Below are some records. Return exactly the lines from the one containing "The width and height of the screenshot is (368, 246)." through the one containing "Task: Click the BuiltAir logo image", both included, and only those.

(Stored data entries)
################
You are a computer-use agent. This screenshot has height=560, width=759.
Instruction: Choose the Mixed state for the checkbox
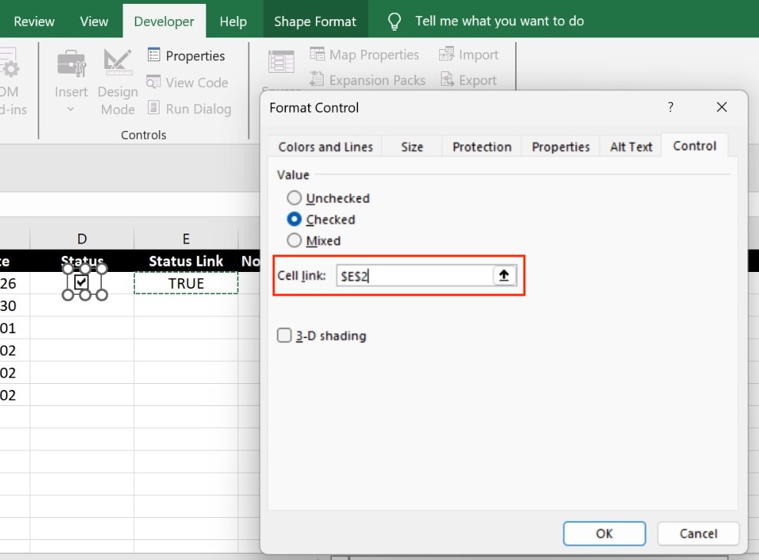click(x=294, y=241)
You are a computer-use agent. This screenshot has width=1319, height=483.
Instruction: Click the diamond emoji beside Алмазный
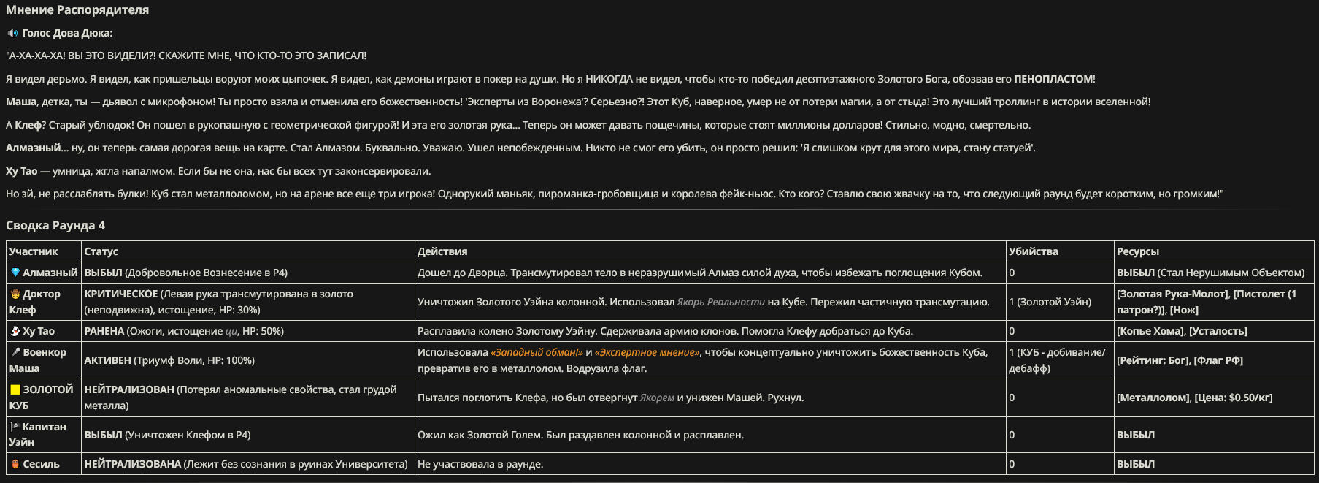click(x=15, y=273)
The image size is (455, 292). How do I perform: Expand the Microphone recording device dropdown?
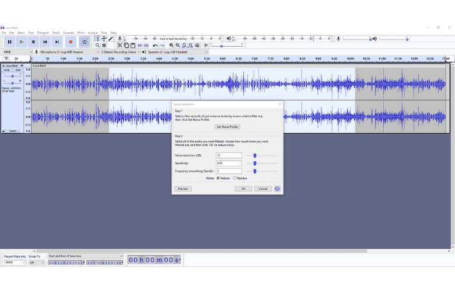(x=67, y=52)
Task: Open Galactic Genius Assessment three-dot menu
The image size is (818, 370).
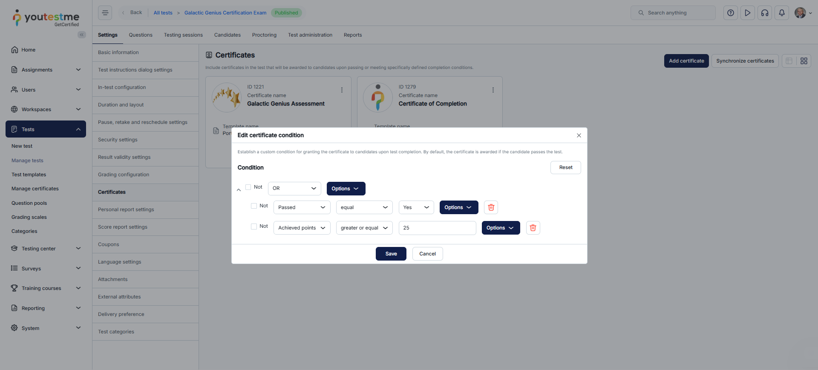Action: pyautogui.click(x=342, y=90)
################
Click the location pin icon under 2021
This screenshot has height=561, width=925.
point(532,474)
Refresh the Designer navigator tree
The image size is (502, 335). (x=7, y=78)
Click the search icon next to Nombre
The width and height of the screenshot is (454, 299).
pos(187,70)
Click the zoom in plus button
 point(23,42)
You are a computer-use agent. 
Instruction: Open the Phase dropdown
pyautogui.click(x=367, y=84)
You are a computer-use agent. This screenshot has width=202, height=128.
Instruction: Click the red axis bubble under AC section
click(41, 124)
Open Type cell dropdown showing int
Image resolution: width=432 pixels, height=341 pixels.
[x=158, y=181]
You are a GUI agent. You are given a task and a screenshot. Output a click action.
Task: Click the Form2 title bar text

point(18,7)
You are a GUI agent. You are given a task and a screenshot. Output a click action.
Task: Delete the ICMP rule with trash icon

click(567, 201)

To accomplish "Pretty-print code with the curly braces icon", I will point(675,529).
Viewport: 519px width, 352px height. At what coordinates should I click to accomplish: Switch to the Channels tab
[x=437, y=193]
################
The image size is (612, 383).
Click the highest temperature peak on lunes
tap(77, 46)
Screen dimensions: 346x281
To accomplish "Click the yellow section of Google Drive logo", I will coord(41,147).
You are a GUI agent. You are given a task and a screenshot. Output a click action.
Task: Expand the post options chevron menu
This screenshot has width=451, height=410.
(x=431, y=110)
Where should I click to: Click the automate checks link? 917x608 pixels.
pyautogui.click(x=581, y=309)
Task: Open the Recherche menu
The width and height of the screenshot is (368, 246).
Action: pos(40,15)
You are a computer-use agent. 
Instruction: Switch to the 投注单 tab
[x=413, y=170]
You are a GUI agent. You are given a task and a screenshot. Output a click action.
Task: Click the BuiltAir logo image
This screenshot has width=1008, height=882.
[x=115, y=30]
################
- [Task answer]:
The width and height of the screenshot is (368, 246).
Action: pos(40,15)
You are a computer-use agent. 
Instruction: Switch to the 投注单 tab
[x=413, y=170]
You are a GUI agent. You are given a task and a screenshot. Output a click action.
Task: Click the BuiltAir logo image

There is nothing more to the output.